Work experience and au pair sectors gather for WETM-IAC
The Work Experience Travel Market and IAPA Annual Conference (WETM-IAC) attracted 200 delegates for the specialist work experience, volunteer, and au pair sector-based event, organised by the Wyse Travel Confederation.
In total, 160 trading organisations were present, with 29 first time attendees. Approximately 1,459 business appointments were conducted with satisfaction levels reported as very high. Seminars included a workshop on the volunteering industry, which was reported as a booming sector. Social events included a welcome reception and a networking dinner.
Delegates could also collect a copy of the recently released Youth and Student Travel Market Pricing, Industry Review, the confederation’s second analysis of product pricing in the sector.
MEI pilot programme for Chinese students in Ireland
Marketing English in Ireland (MEI), the English language school association, has launched a pilot programme in partnership with the Irish Naturalisation and Immigration Service (INIS) that is aimed to position Ireland as a leading provider in the Chinese market.
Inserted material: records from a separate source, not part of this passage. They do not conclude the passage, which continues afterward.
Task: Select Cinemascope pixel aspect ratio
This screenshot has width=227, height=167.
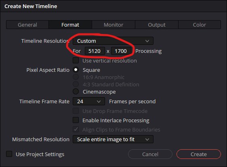Action: (x=76, y=92)
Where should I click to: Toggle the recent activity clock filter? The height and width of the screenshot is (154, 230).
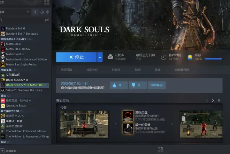(x=42, y=12)
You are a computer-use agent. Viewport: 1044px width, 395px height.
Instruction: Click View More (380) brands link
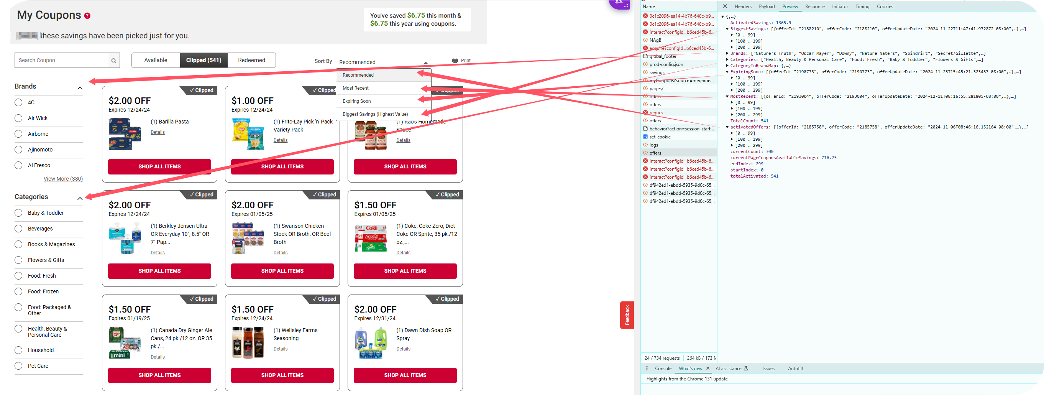click(63, 179)
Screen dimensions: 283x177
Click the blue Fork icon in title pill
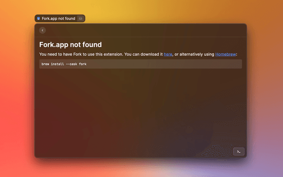[38, 19]
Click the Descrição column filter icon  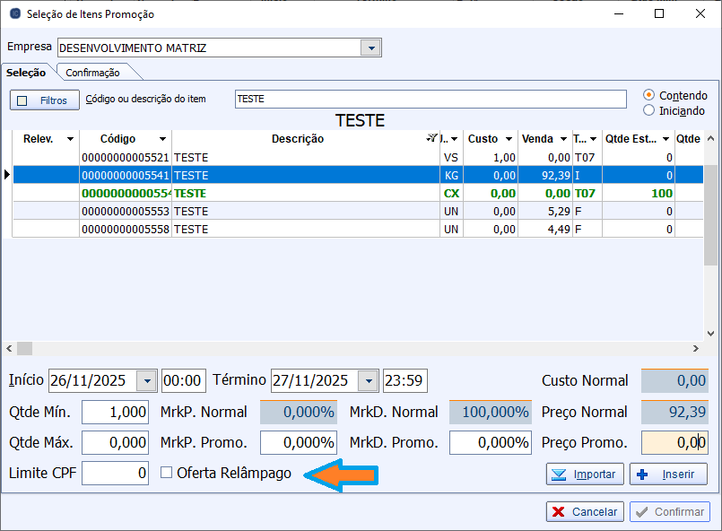coord(431,139)
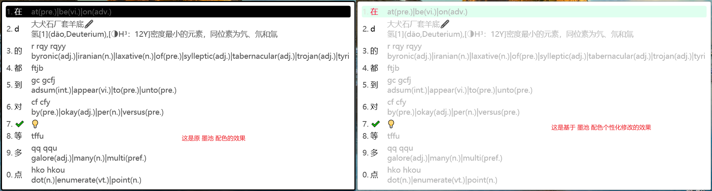Choose the black highlighted candidate 1. 在
The height and width of the screenshot is (191, 712).
(x=178, y=12)
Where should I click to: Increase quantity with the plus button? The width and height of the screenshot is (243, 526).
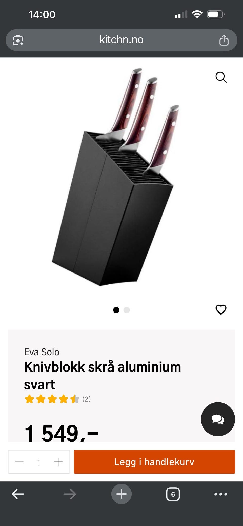click(58, 462)
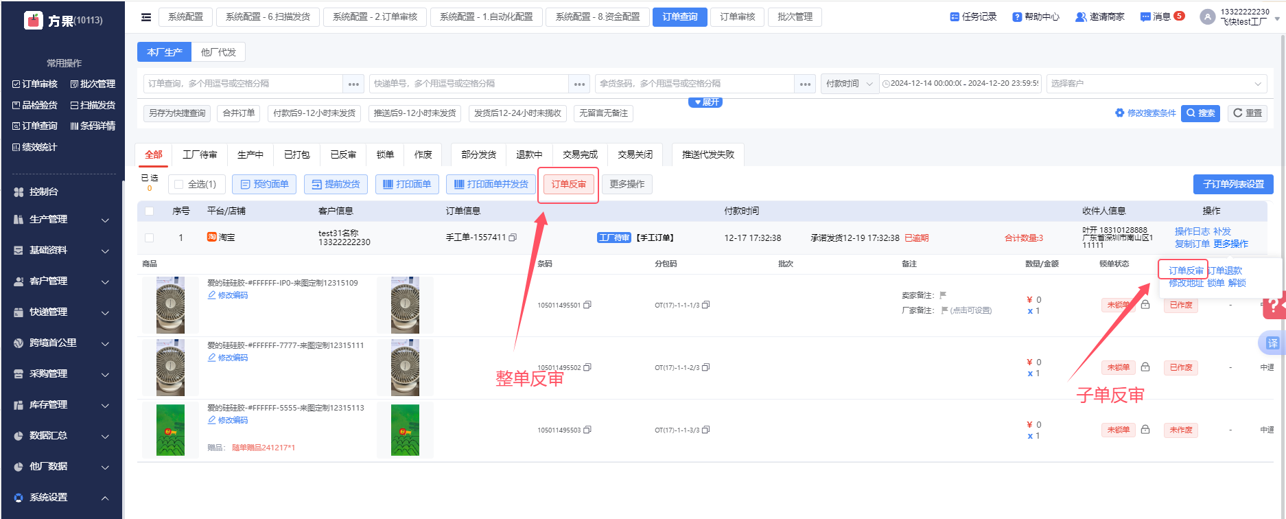Open the 付款时间 dropdown
Viewport: 1286px width, 519px height.
point(850,84)
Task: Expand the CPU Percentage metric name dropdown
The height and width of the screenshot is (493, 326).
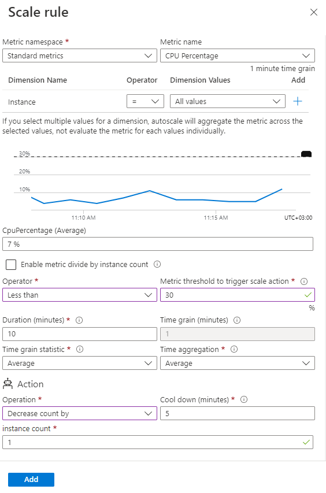Action: (x=238, y=55)
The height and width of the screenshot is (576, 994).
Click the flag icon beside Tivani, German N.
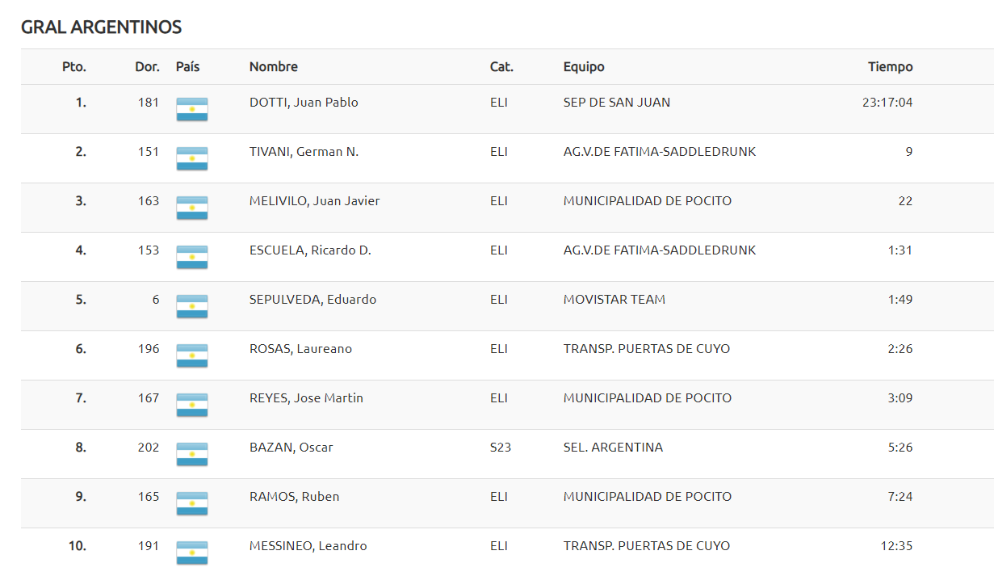pyautogui.click(x=191, y=158)
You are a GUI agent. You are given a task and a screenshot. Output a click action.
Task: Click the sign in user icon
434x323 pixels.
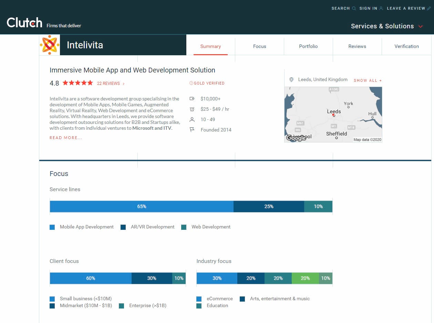click(x=381, y=8)
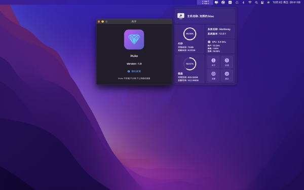The width and height of the screenshot is (304, 190).
Task: Click the computer icon beside the host name
Action: click(x=181, y=16)
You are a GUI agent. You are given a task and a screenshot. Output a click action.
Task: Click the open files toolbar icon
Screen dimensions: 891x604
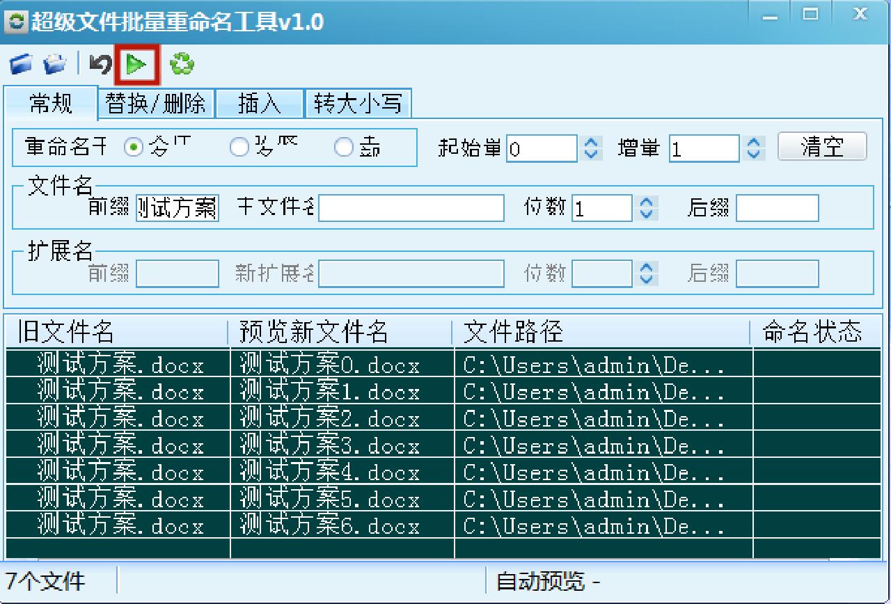point(21,63)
Key to the MEI member scheme is measurement of outcomes, with student levels tracked at the beginning and end of their course against Ielts or equivalent tests to demonstrate progress. “China is the market of markets,” said CEO of MEI, David O’Grady. “We are looking to wed the skills we have in teaching English with the skills Chinese students need to return and run businesses in China.”
INIS will provide an additional 400 visas for the pilot scheme that will be assigned for priority consideration, usually processed within 14 days. A bond system may be used for visa applications as a proof of finances. The programme will be run through trusted agents, selected by Fáilte Ireland, the tourism association, and INIS.
The partnership between MEI and INIS follows a similar previous arrangement with students from Turkey, and O’Grady added, “We are very happy with this partnership with INIS and see it as a template for future markets.” The pilot scheme is expected to expand in the next two years, if successful, and it is hoped many participating students will continue on to higher education courses in Ireland. The scheme does not affect general recruitment of Chinese students by language schools.